We always hoped the 21st century would have flying cars. - Wikimedia
We always hoped the 21st century would have flying cars.

In Bexar County Judge Nelson W. Wolff's "State of County" address, he warned that the Alamo City is slipping behind other cities that have embraced the brave new — and ever expanding — tech-economy world.

"Successful 21st century cities will be judged by their willingness and ability to enter into this new economy that is defined by these innovative and often disruptive technologies," Wolff told the North San Antonio Chamber of Commerce last week. "But we are slipping behind other cities in our efforts to embrace this new emerging tech industry. We need to pick up our pace or we will be eclipsed."

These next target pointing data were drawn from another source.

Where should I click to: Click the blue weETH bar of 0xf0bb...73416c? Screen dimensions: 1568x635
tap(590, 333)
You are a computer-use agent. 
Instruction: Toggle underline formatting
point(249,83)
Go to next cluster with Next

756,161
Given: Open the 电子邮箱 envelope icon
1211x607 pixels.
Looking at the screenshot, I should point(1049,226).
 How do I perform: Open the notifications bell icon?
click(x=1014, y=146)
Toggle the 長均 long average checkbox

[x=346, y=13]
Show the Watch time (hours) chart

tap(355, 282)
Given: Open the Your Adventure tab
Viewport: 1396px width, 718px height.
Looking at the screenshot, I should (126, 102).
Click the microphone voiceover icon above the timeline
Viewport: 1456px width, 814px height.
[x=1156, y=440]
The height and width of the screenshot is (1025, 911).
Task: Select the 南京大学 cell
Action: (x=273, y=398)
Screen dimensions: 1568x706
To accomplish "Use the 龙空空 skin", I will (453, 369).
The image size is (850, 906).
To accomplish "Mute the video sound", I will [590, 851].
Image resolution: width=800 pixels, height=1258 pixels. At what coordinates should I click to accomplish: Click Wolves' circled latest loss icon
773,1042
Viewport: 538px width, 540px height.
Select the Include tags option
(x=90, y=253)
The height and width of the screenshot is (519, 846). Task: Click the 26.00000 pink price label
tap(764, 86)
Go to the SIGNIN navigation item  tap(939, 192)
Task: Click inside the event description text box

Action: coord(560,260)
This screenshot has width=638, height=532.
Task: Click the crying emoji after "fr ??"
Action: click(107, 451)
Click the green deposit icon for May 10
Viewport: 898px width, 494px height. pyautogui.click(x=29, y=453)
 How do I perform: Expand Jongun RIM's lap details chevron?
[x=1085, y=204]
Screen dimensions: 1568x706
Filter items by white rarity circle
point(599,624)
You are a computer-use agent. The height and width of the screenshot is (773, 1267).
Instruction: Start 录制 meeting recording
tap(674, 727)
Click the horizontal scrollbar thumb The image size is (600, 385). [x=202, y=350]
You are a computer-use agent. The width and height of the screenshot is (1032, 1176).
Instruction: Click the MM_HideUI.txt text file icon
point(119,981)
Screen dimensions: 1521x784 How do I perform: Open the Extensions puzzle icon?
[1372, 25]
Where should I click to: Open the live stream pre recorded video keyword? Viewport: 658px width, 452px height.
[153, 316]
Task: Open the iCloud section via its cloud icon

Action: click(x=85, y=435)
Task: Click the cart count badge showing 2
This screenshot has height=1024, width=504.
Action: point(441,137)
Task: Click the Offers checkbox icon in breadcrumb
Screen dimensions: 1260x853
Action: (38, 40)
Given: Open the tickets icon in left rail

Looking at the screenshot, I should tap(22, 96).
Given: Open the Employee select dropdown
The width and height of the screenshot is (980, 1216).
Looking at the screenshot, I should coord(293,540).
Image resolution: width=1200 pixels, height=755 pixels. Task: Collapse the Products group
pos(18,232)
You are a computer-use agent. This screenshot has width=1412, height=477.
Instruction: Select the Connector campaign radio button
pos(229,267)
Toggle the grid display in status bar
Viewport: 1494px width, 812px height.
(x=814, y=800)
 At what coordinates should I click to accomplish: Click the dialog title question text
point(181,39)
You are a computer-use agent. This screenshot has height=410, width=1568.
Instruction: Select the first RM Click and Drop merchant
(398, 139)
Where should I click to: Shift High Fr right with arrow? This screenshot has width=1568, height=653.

As an example, Wolff looks north, to Austin.

"We only need to look up I-35 to see we are not keeping pace with the emerging tech economy. Austin has embraced Uber, Lyft, and Google Fiber," he said.

In San Antonio, Uber and Lyft have allegedly ceased operations in response to what they say are the most strict local regulations for transportation network companies in the country. And San Antonio didn't get chosen for Google Fiber, either, though the company says the Alamo City is still in the running.

However, according to Wolff, San Antonio has the capacity to mitigate being eclipsed by other cities.

Last week, Wolff was at Lew Moorman's Tech Bloc kickoff event along with 900 tech industry leaders.

"Lew Moorman's speech at Tech Bloc's rally emphasized the importance of Uber and Lyft, improving livability, new economic development policies, and marketing of the city's strength in emerging technology," Wolff said. "There was electricity in the room and an excitement I have not seen before. New leadership is stepping up to push our city forward. If we will step up and support them we could become a thriving innovative tech city."

Moorman is a consultant for Rackspace and used to be the Windcrest-based company's president. And in case you forgot, Windcrest allows Uber to operate as do several smaller cities in Bexar County.

In Wolff's speech — a transcript is provided below — he lays out what he calls the "innovator table," which includes a host of techie types from major San Antonio companies, and seven pathways for San Antonio to become a 21st century city.

The "innovator table" identified university research and tech education; venture capital and support for start-up tech companies; livability; skilled training' new incentive programs for tech companies; targeting private sector cyber firms to locate in SA; and building on technological strengths of the Alamo City's existing health care industry as the seven pathways to tech success.

"Local government, academia, and the private sector must come together to chart out the seven pathways to change," Wolff said. "We must create a collaborative community with the common goal of making San Antonio and greater Bexar County the next big tech community."